To: sidney-8 who wrote (4102)8/6/2000 9:33:18 AM
From: AllansAlias  Read Replies (1) | Respond to of 19219
 
By Monday close this week, it seemed clear to me that the strength in the old-economy charts and the continuing strength in the dollar would limit any downside move that people were worried about coming into the week. The SPU move to new highs on Tuesday I found particularly interesting.

As we all know, the utilities and bank indices had a very fine week. SPU +5.4% on the week and BIX +10.4%. I have since been looking deeper into SPU and BIX. My motivation was to see if this would point us up for this week.
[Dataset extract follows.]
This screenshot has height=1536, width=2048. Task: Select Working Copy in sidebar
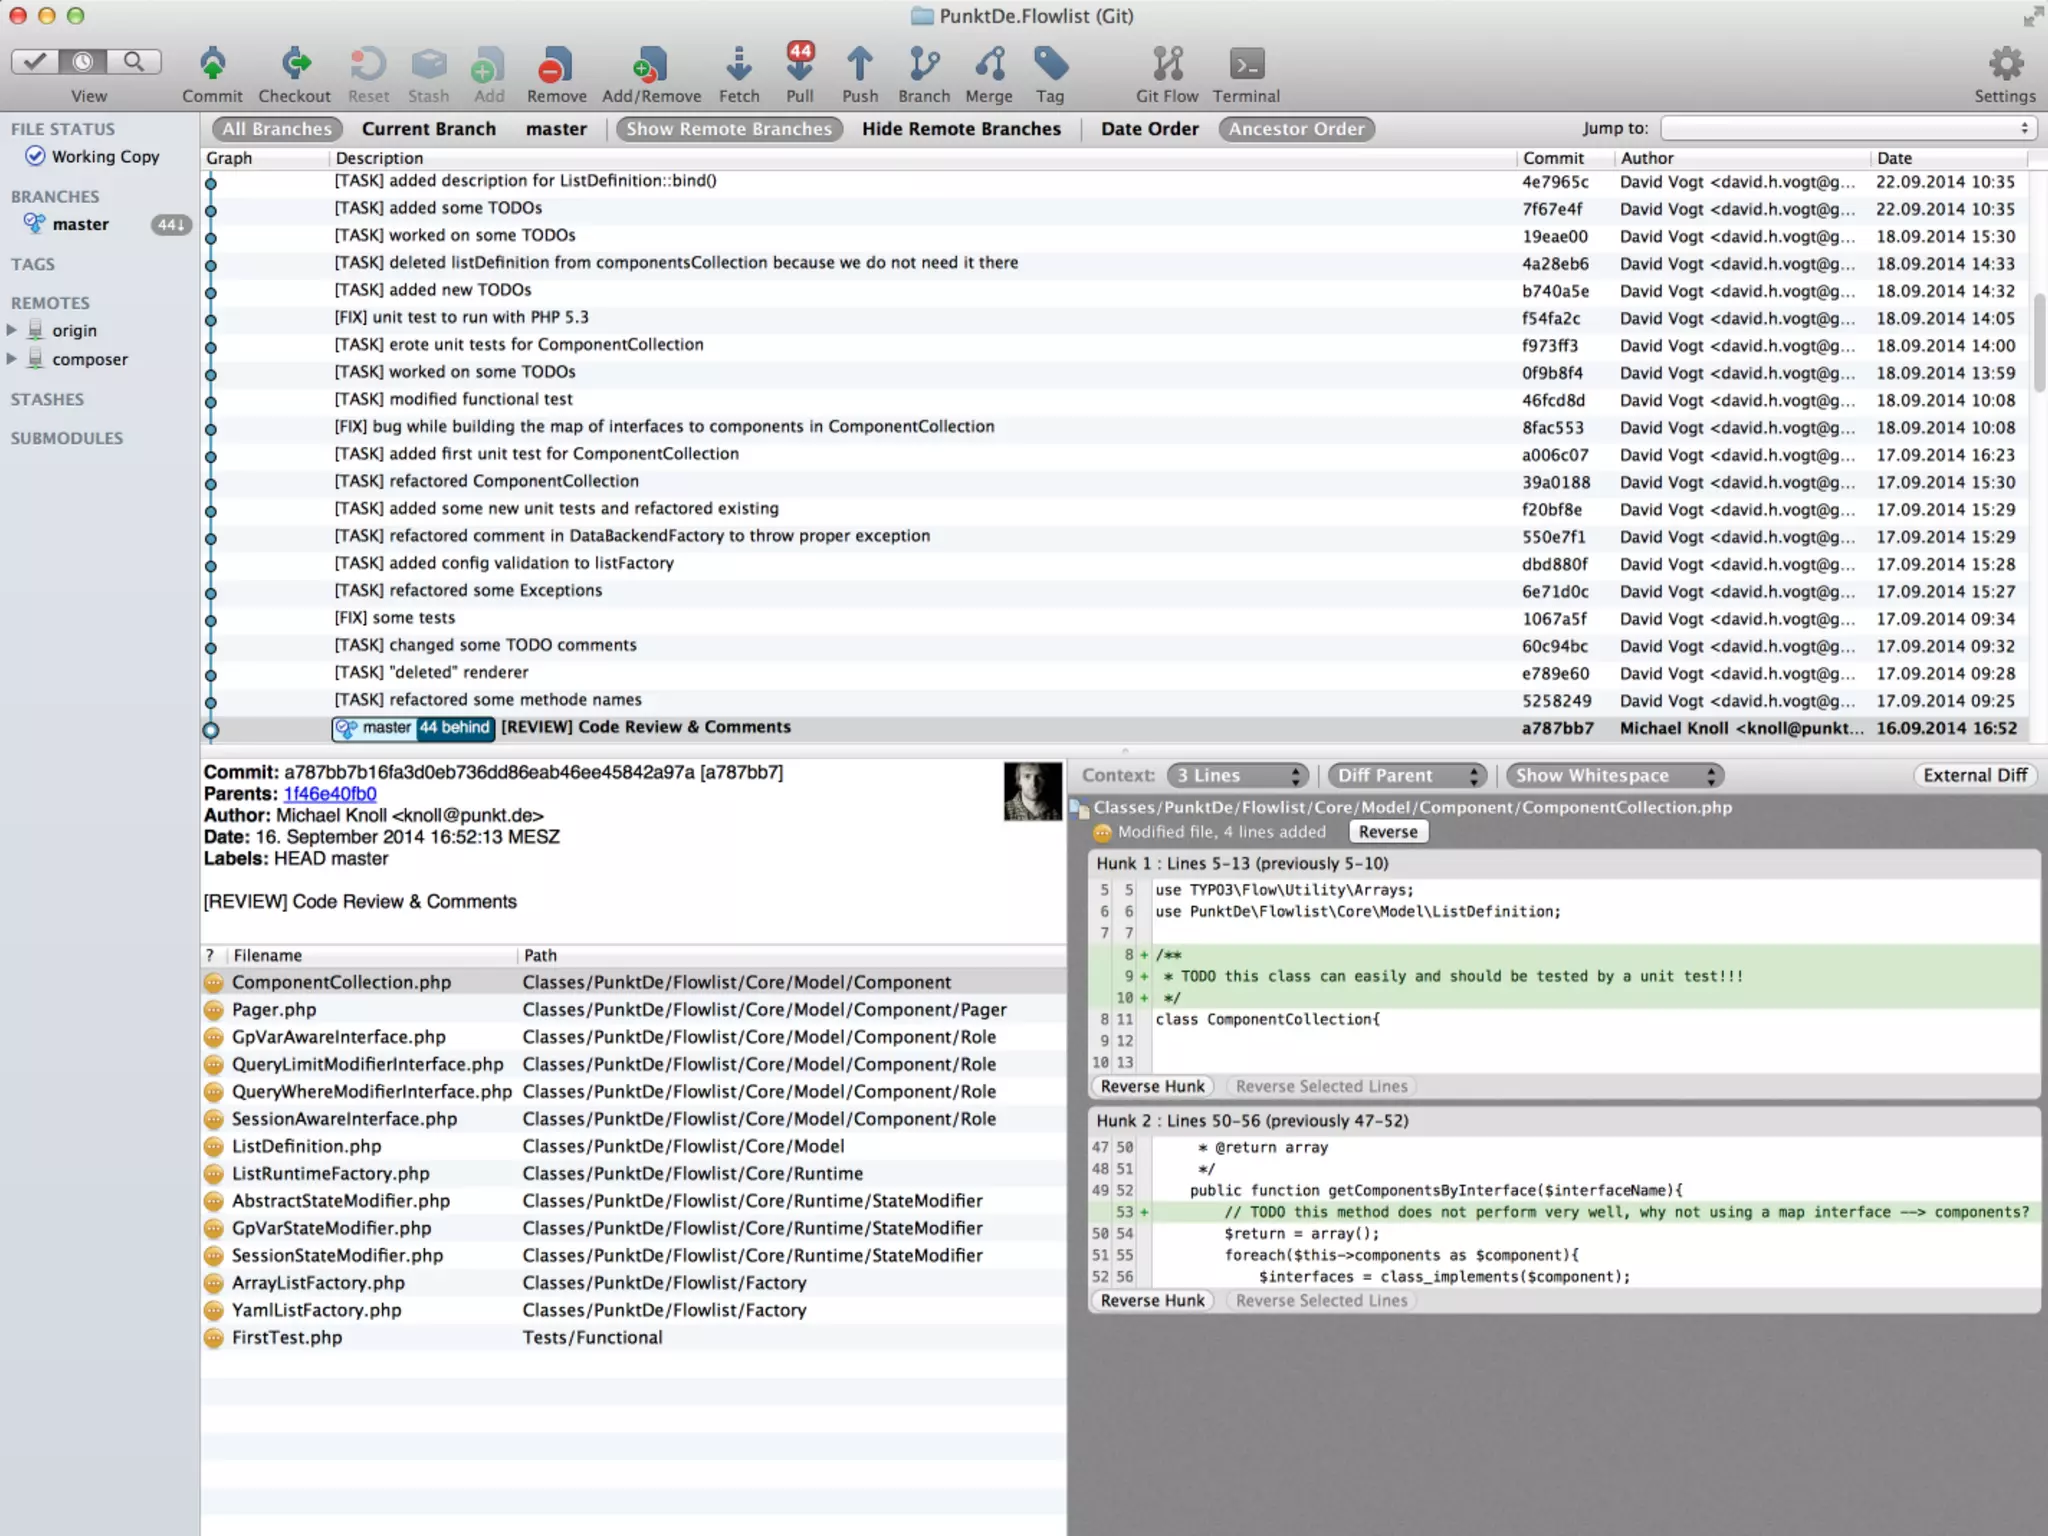[105, 157]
My sample only goes back to the week of April 30, 1993 and is weekly bars exported from MetaStock/Reuters.

As with the market overall since January, I am struck by the increase in volatility. Just looking at weeks with the largest percentage swings, of the top twenty such weeks, how many are from this year? Each of SPX, SPU, and BIX have 8 entries in this top-twenty.

This past week is the first time in the sample that both BIX and SPU are up over 5%. No matter. I sliced and diced the data many ways and came to the conclusion that in general, an up week in any combination of BIX, SPU, SPX does not show any tradable pattern. Not surprising really. This sort of test rarely reveals anything interesting.

One interesting footnote however. On a week where BIX is up 1% or more and SPX is down (14 such weeks), the chances of the next week being an up week for SPX appear to be greatly improved (12 out of 14, average such up-move is 2%).

Does the inverse work? Does a down week in BIX and an up week in SPX point down? There were 24 such weeks and 16 times the following week was down.

I have fun testing such things, but I do not trade them and they rarely show anything interesting. I'll stick to price, pattern, and sentiment.